Server management: Ansible

Operating system: Ubuntu and Debian, CoreOS for Kubernetes deployments We are very heavy users of Jenkins, we can fix pretty much anything from the UI. As costs are an important part of our model, anyone in the company (including non-developers) can follow on TV screens the real-time traffic and spendings of the platform.



It took almost 5 years to arrive to our current stack and we are very happy with it. This is How We Came to our Solution (including dark sides) In 2007, at the very beginning Adcash was running on a single Pentium IV and using the following services:

Apache 1.3, mod_php, MySQL 5 The concept was simple, give a link and a banner to the webmaster, record the number of clicks, and the number of people who registered on the offer. Pay the webmaster a fixed commission for each registration. The Architecture was the Following Backoffice/MySQL/Web01

|

Visitor

Pretty simple right? Everything was centralized on one machine, and backoffice was just a directory (/admin) where you could run a few commands to validate or reject websites.

We didn’t plan for any scale, the important was to move fast and implement features to meet what our customers want. Building a MVP in its pure aspect.

Adcash was owner of the machine (we got the machine for free!, just paying for electricity) and was renting space in a datacenter in Clichy (France).

This datacenter had a very unreliable power source and we often had to go to Clichy to fix broken PSUs but the onsite engineer was awesome.

This machine became limited so we found a couple of Pentium IV machines that were abandoned by their owners and we took the first machine and promoted it to become MySQL + NFS server.

Single Point of Failure

What will prevent you to sleep, to have vacation, to have a girlfriend, to have a family or to live more than 5 meters away from a reliable internet connection

Using NFS was a big mistake (we later replaced it with lsyncd/unison).

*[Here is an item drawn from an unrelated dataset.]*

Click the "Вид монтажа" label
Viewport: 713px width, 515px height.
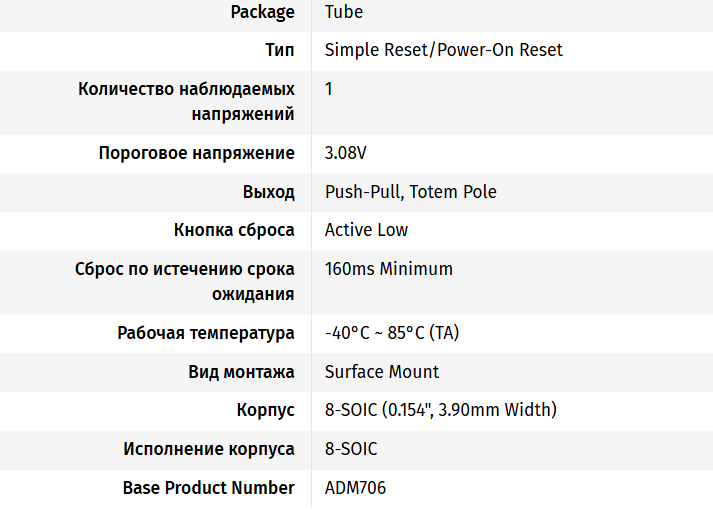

Using a central MySQL server was a big mistake, that being said, it allowed us to move fast.

Technical debt is a loan, you need to pay it back someday. Some debt are useful for growing as it is a powerful leverage, but you need to handle it carefully.

Making wrong choices is expensive (pick the default latin1 in MySQL, and years later, you will hate yourself), and sometimes, you actually benefit from it (do not over-engineer).

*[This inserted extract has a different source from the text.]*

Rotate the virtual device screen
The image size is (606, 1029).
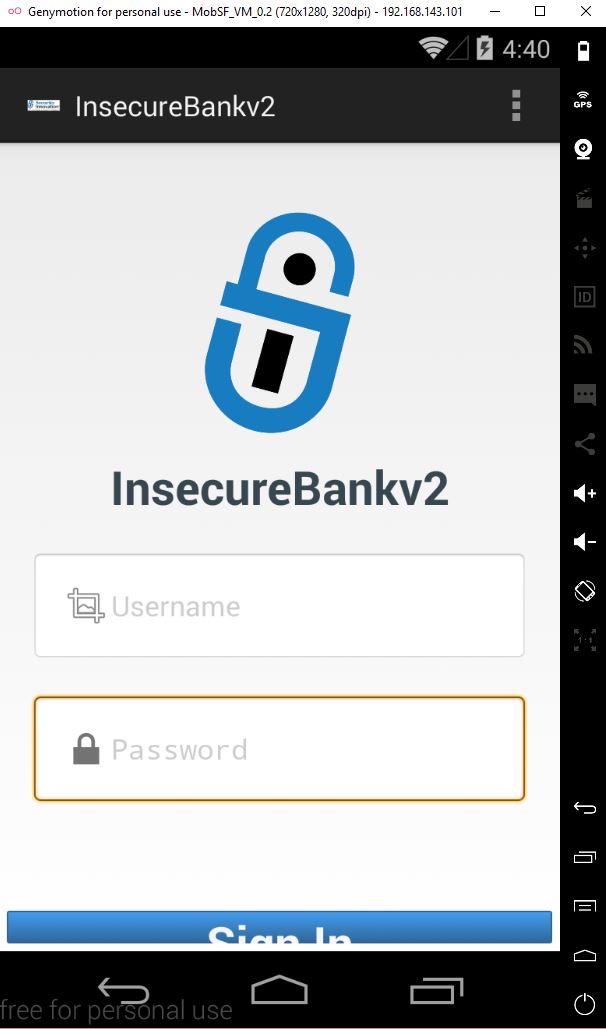[x=584, y=591]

Note that Galera didn’t exist at this time, MySQL replication was tough to get right. The state of the art used to be an active/passive setup using DRBD (hard-drive replication) with Heartbeat. Every single DDL statement was triggering (!) an intense sweat (no matter how "online" the ALTER TABLE is supposed to be).

At this Stage We had the Following Setup

MySQL/NFS

|

Web01, Web02, Web03, Web04, Web05, Web06, Web07, Web08, Web09

\______\______\______\______|_____/______/______/______/

|

Visitor

In this architecture, it was very difficult to add new servers, since we had to order them at Dell long time in advance, send an engineer in the Datacenter. He would take his car, and go to fix the server. If there was no hardware piece, well, too bad.

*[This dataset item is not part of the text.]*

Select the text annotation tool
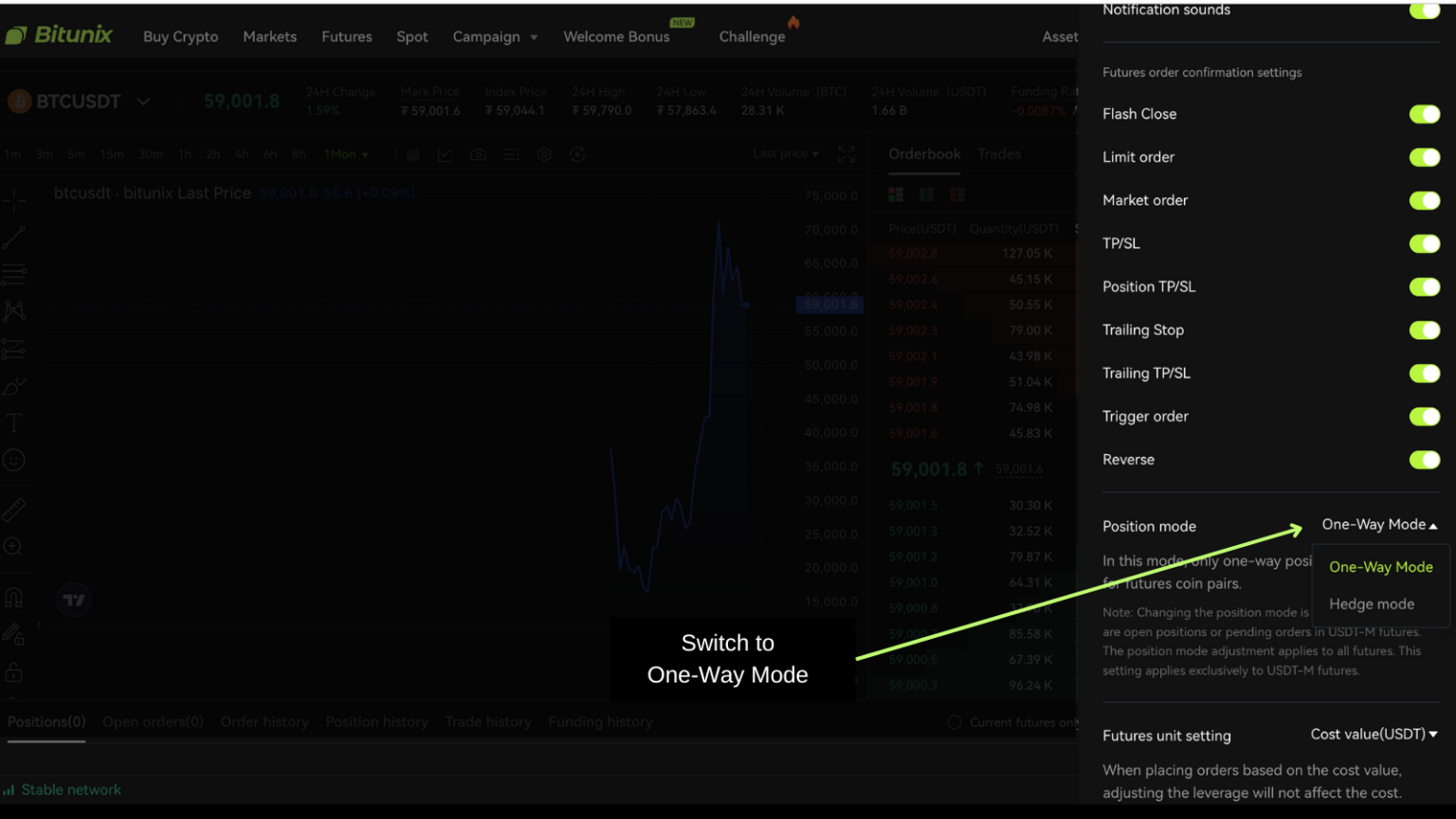This screenshot has width=1456, height=819. (14, 423)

This was also an expensive operation since we had to pay for all hardware upfront.

We had no money for servers, money was used to pay for traffic. Whatever remains goes into the servers, no salaries.

Pingdom was too expensive, so we ended up with living with a web page that pretty much looked like this:

<?php $clients = @ file_get_contents ( 'http://srv231.adcash.com:8080/check-load' ); if ( $clients >= 90 ) { ?> // http://www-mmsp.ece.mcgill.ca/Documents/AudioFormats/WAVE/WAVE.html s = 'RIFF' + mk_le_bs( 4 + 90 + ( 8 + 1 * 1 * data.length + pad.length), 4 ) + 'WAVE' + 'fmt ' + mk_le_bs( 16 , 4 ) + mk_le_bs(WAVE_FORMAT_PCM, 2 ) + mk_le_bs( 1 , 2 ) + mk_le_bs(sample_rate, 4 ) + mk_le_bs(sample_rate * 1 * 1 , 4 ) + mk_le_bs( 1 * 1 , 2 ) + mk_le_bs( 8 * 1 , 2 ) + 'data' + mk_le_bs( 1 * 1 * data.length, 4 ) ; bs = []; for ( var idx= 0 ; idx<s.length; idx++) { bs.push(s.charCodeAt(idx)); } bs = bs.concat(data); if (pad.length > 0 ) bs.push( 0x00 ); s = 'data:audio/wav;base64,' + base64_encoder(bs); var audio = new Audio(s); audio.play();

You had to keep this page open all the time. Anywhere, on your phone, on the computer, on the tablet.

Everytime one server crashed, the javascript on the page was triggering a very annoying and loud sound.